---------- INPUT DATA ----------

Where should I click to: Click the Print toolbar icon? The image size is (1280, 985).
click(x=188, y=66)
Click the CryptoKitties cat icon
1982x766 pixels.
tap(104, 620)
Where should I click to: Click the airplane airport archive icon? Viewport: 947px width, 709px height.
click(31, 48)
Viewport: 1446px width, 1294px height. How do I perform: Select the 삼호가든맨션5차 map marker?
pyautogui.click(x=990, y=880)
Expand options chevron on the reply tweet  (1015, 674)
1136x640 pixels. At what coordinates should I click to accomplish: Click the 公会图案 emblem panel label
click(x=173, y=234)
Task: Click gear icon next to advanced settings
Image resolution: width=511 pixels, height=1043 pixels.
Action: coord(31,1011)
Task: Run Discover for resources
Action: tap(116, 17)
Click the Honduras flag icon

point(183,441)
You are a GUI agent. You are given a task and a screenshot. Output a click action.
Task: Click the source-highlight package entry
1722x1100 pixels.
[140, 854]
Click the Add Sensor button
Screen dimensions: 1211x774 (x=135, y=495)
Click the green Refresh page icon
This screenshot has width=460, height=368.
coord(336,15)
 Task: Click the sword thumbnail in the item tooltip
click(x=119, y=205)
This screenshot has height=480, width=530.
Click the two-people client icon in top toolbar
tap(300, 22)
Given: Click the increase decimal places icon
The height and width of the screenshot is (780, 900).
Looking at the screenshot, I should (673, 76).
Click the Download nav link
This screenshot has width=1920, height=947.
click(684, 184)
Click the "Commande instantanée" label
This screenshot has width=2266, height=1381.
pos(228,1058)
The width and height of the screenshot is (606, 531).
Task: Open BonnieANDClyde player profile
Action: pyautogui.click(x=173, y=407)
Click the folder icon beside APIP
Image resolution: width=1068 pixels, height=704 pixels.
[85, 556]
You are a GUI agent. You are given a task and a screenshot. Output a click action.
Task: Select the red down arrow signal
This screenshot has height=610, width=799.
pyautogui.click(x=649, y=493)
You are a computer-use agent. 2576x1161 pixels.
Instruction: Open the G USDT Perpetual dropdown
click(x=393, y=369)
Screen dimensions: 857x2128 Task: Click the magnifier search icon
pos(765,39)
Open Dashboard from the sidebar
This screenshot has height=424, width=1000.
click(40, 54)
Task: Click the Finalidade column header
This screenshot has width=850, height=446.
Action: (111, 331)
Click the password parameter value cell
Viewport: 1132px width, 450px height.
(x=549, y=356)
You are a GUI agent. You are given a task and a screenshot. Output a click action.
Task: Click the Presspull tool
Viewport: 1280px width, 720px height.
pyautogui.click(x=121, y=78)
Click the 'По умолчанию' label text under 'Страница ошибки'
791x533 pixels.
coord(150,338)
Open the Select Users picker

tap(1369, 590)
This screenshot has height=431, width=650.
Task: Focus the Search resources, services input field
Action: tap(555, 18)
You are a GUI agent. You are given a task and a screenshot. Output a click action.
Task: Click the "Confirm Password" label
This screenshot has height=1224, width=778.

----------

## TASK INSTRUCTIONS
Can you write out the lines above, from the first one through the one containing "Task: Click the source-highlight", exactly as they appear and nothing more?

## TASK OUTPUT
Where should I click to: Click the Print toolbar icon? The image size is (1280, 985).
click(x=188, y=66)
Click the CryptoKitties cat icon
1982x766 pixels.
tap(104, 620)
Where should I click to: Click the airplane airport archive icon? Viewport: 947px width, 709px height.
click(31, 48)
Viewport: 1446px width, 1294px height. How do I perform: Select the 삼호가든맨션5차 map marker?
pyautogui.click(x=990, y=880)
Expand options chevron on the reply tweet  (1015, 674)
1136x640 pixels. At what coordinates should I click to accomplish: Click the 公会图案 emblem panel label
click(x=173, y=234)
Task: Click gear icon next to advanced settings
Image resolution: width=511 pixels, height=1043 pixels.
Action: coord(31,1011)
Task: Run Discover for resources
Action: tap(116, 17)
Click the Honduras flag icon

point(183,441)
You are a GUI agent. You are given a task and a screenshot. Output a click action.
Task: Click the source-highlight package entry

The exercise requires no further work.